*Objectif*:
Montrez, s'il vous plaît, chaque ligne des entrées qui contient le mot "accomplish" en la recopiant intégralement.

*Entrées à traiter*:
▬▬▬▬▬▬▬▬▬▬
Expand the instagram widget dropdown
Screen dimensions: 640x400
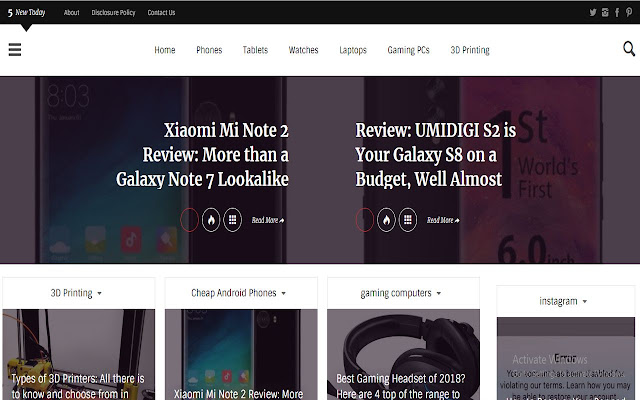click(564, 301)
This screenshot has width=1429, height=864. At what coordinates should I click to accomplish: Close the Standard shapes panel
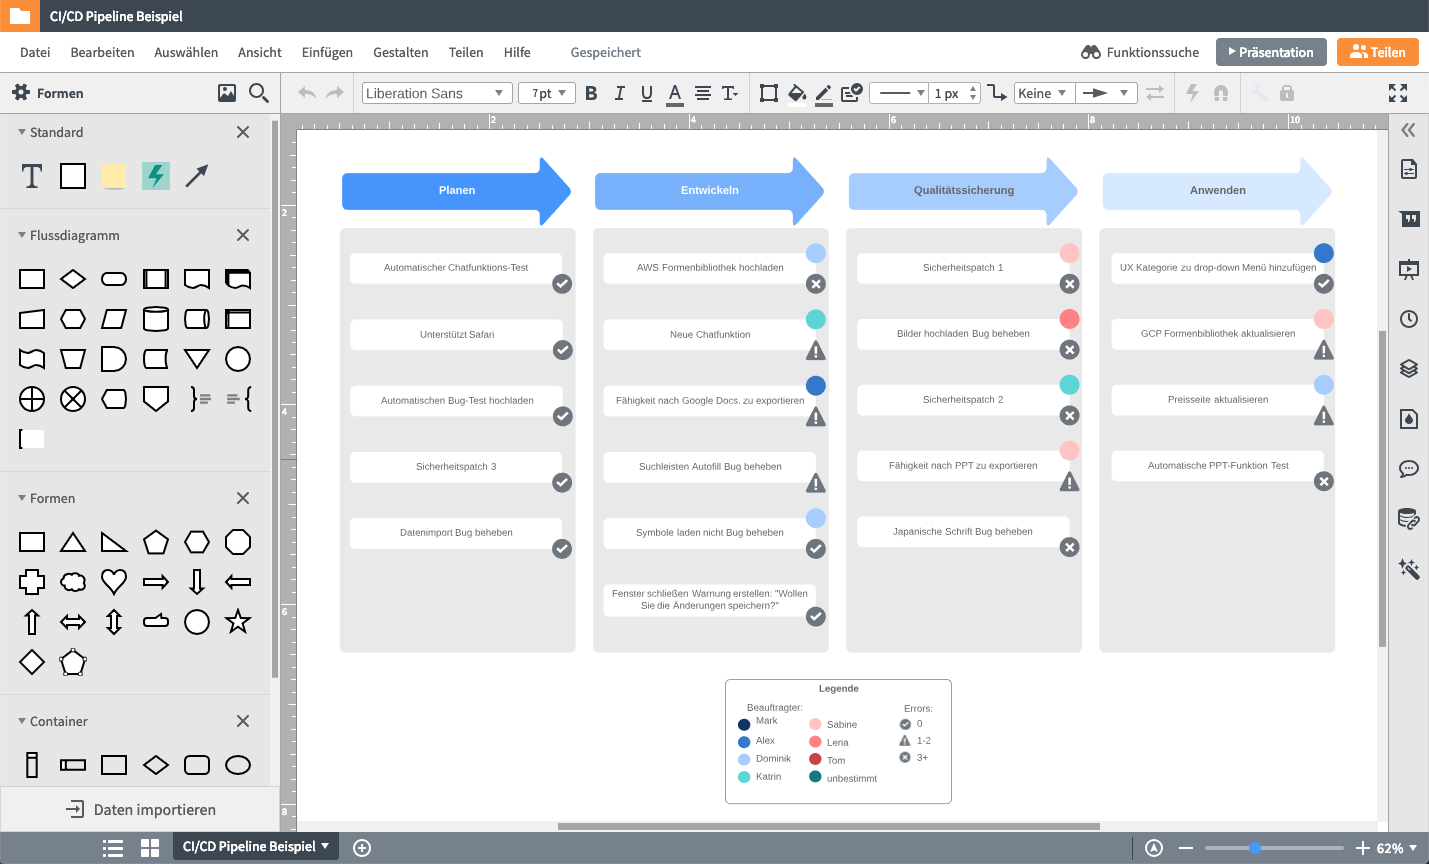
▬▬▬▬▬▬▬▬▬▬
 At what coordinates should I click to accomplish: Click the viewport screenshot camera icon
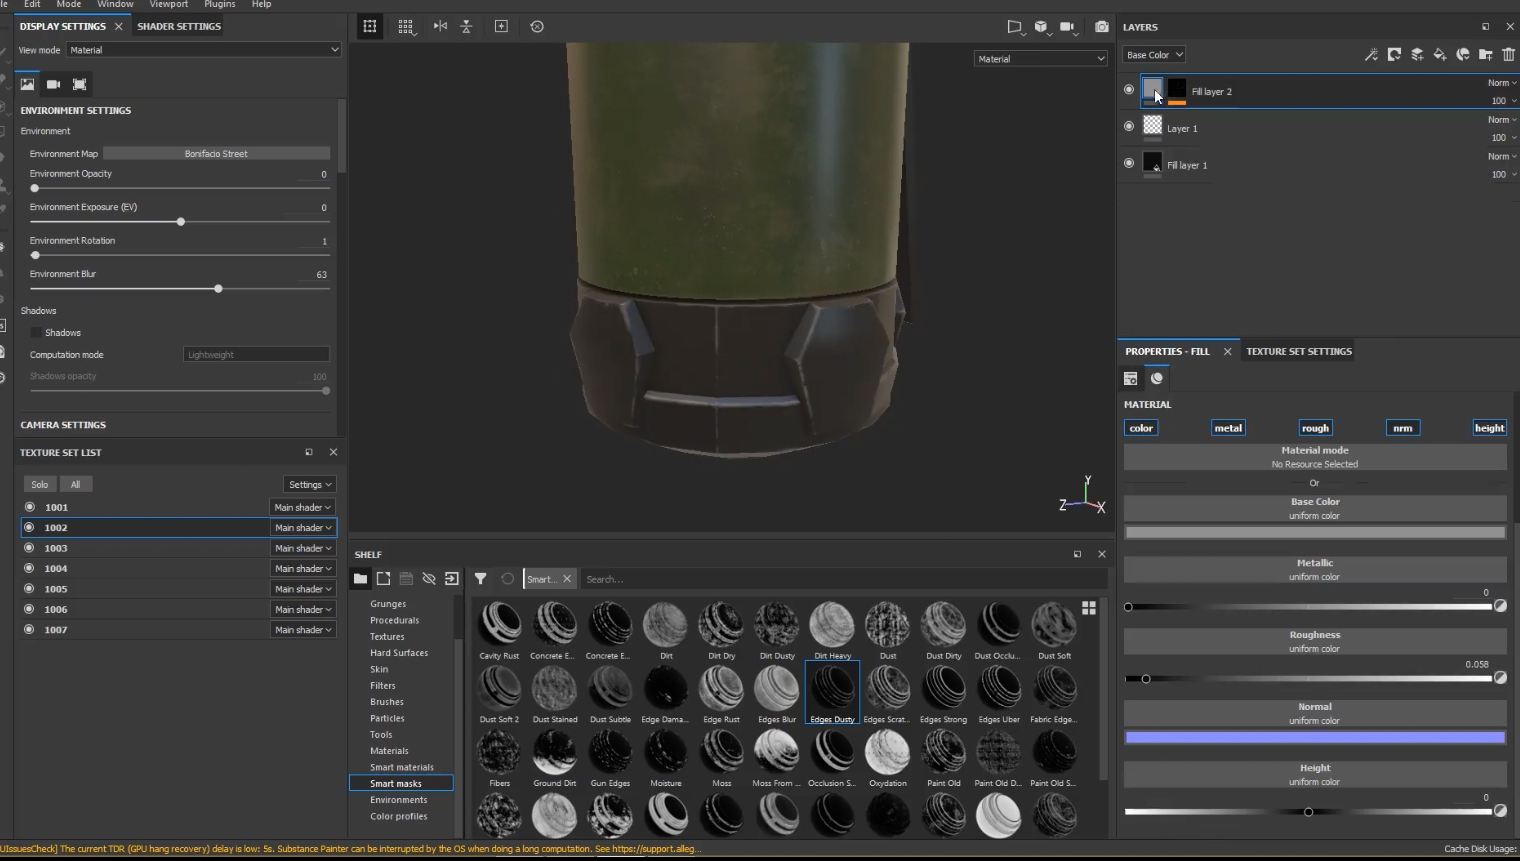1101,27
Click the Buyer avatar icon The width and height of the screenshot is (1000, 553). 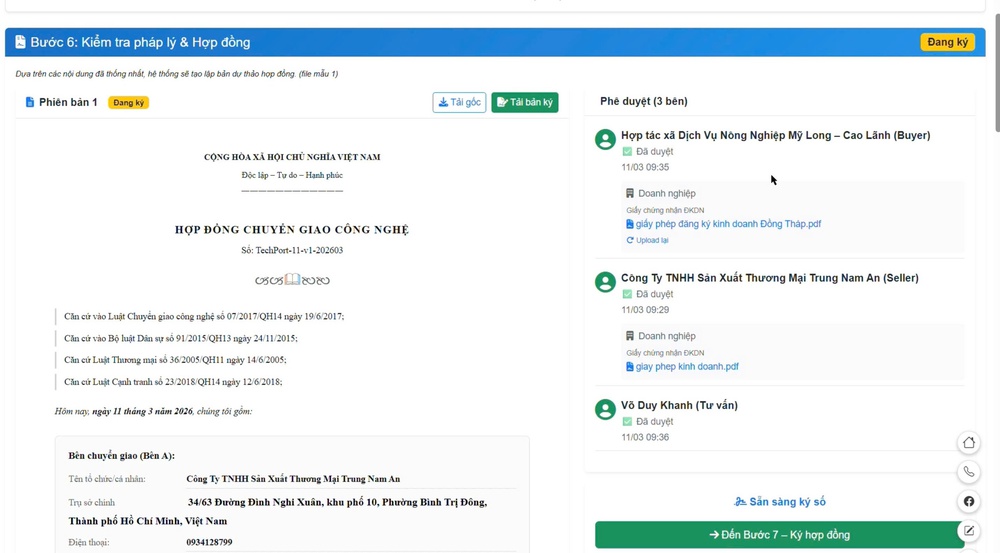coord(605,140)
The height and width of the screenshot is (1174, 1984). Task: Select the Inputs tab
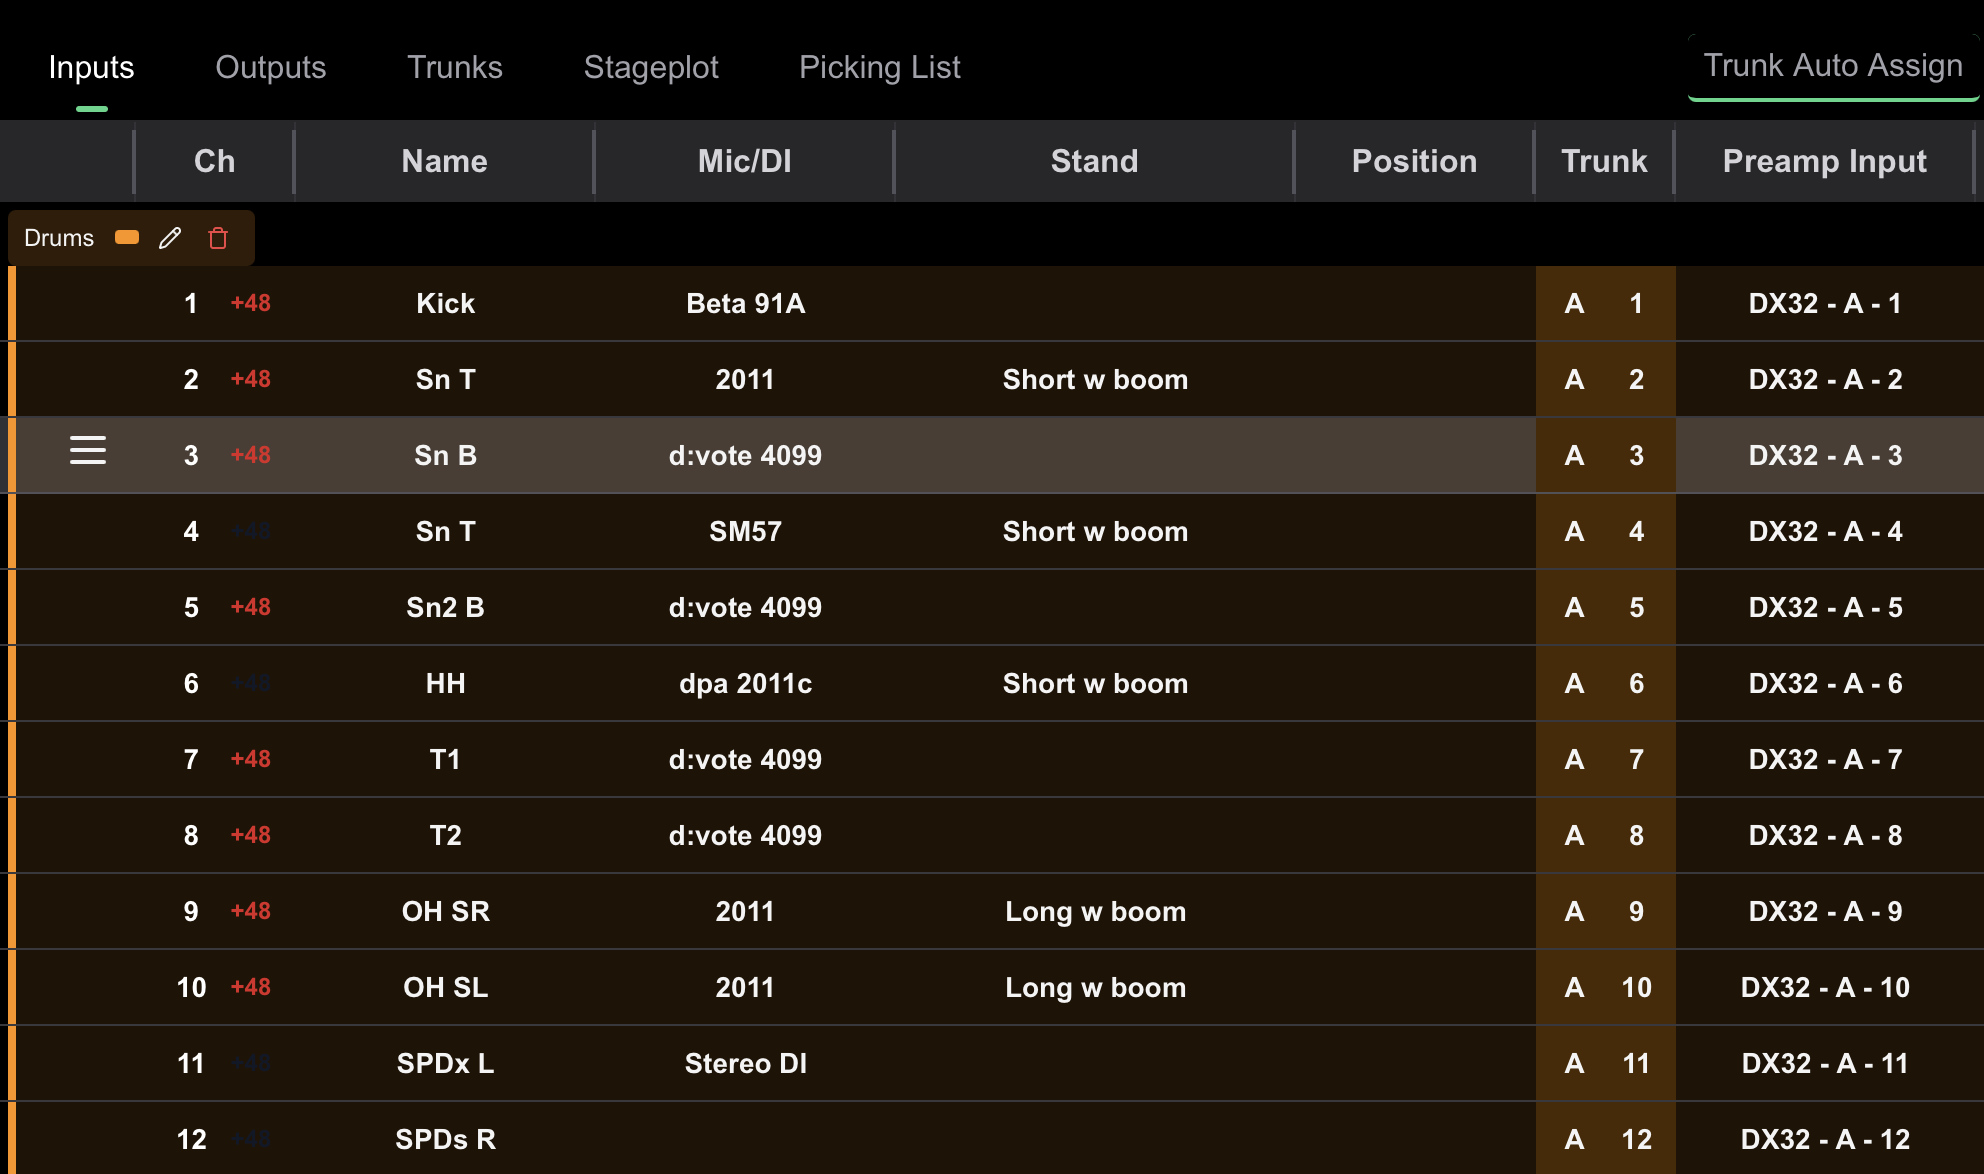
▬▬▬▬▬▬▬▬▬▬
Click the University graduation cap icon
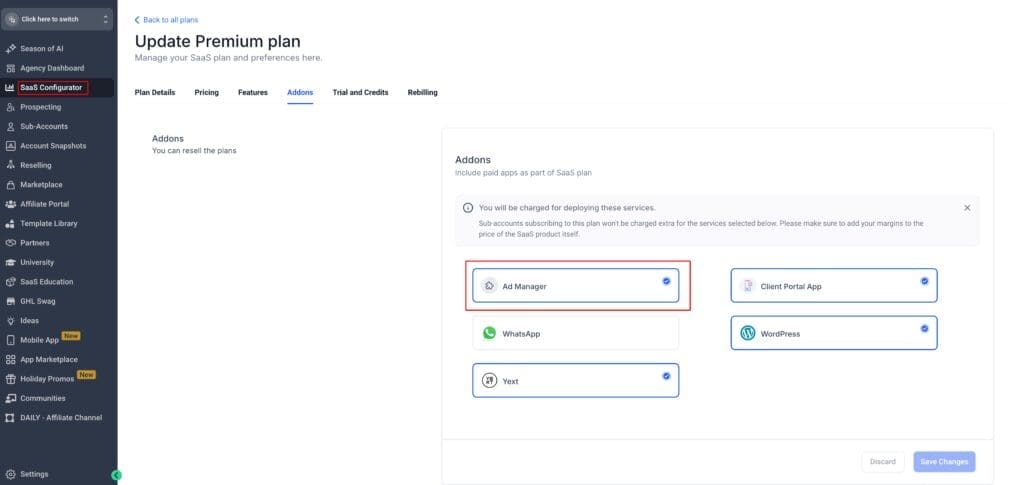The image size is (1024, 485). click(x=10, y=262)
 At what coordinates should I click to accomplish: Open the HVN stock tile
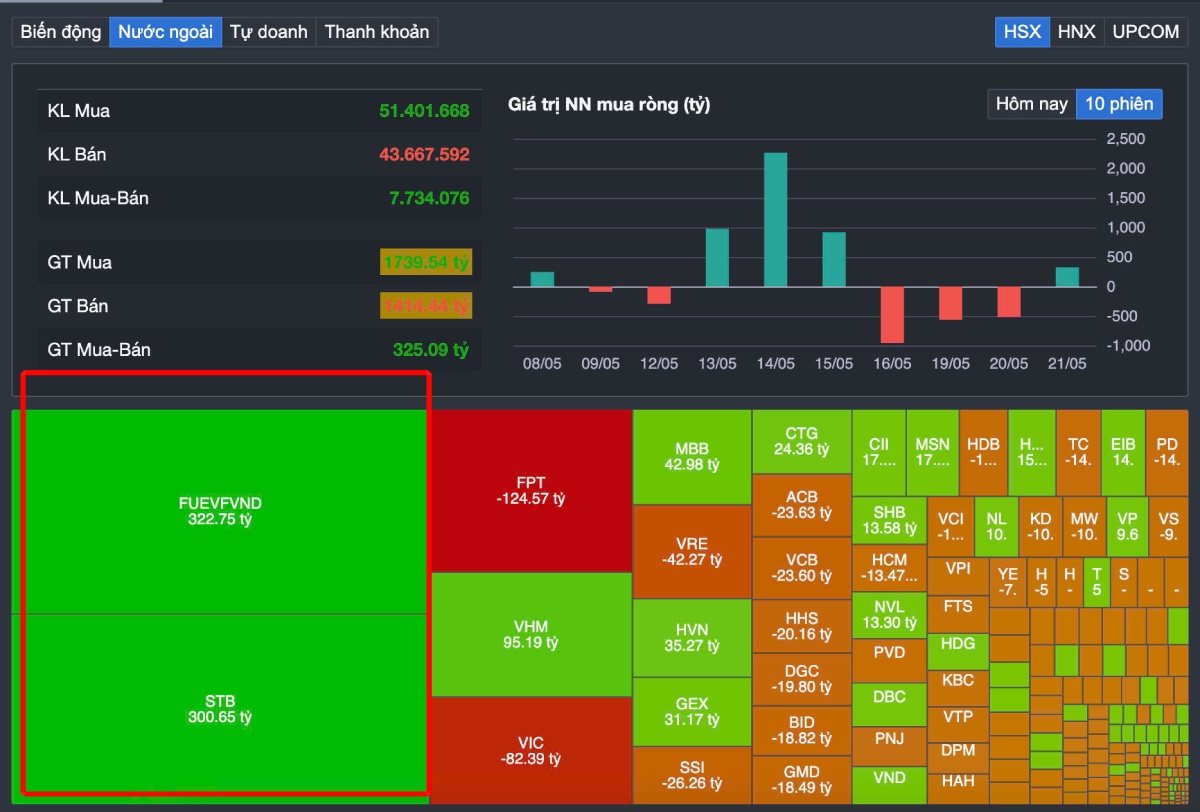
▬▬▬▬▬▬▬▬▬▬
*Corrigé*:
This screenshot has width=1429, height=864. At what coordinates should I click to accomplish: Close the Standard shapes panel
 At what coordinates should I click to accomplish: Click the viewport screenshot camera icon
 At what coordinates should I click to accomplish: Open the HVN stock tile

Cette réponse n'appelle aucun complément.